HvADH2 activity was determined by measuring NADPH produced at 340 nm in intervals of 1 min for 20 min at 45 °C using an EPOCH 2 microplate reader (BioTek). Assay was performed in a total volume of 200 μl in 96 Well Clear Flat Bottom UV Transparent Microplate (Corning®, 3635). Reaction mix contained 10 μl of purified HvADH2 enzyme, 20 μl of ethanol, 2 μl of 1 mM NADP+, 168 μl of 4 M KCl and 50 mM Glycine/KOH at pH 10.

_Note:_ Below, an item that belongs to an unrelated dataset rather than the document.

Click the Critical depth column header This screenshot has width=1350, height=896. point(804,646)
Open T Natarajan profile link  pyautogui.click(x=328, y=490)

Immobilisation of H. volcanii within alginate beads

An H. volcanii 380 ml culture (3.5 g pellet) grown up to an OD650nm of 1.0–1.2 and pelleted. In a sterile 50 ml Duran bottle, the cell pellet was gently resuspended in 12 ml YPC broth and mixed with 50 ml of 4% sodium alginate (SIGMA 71238) solution in dH2O using a sterile magnetic stirrer. After 20 min, using a 20 ml BD PlastipakTM syringe in a clamp stand, the H. volcanii–Na-alginate mixture was added dropwise to 100 ml of 1.5% CaCl2 (in H2O) solution. The distance between the syringe tip and surface of CaCl2 solution was 13 cm. Beads were left to settle for 30 min at room temperature. H. volcanii beads were separated from the bulk CaCl2 solution using a sterile strainer and washed twice with 18% salt water before biotransformation.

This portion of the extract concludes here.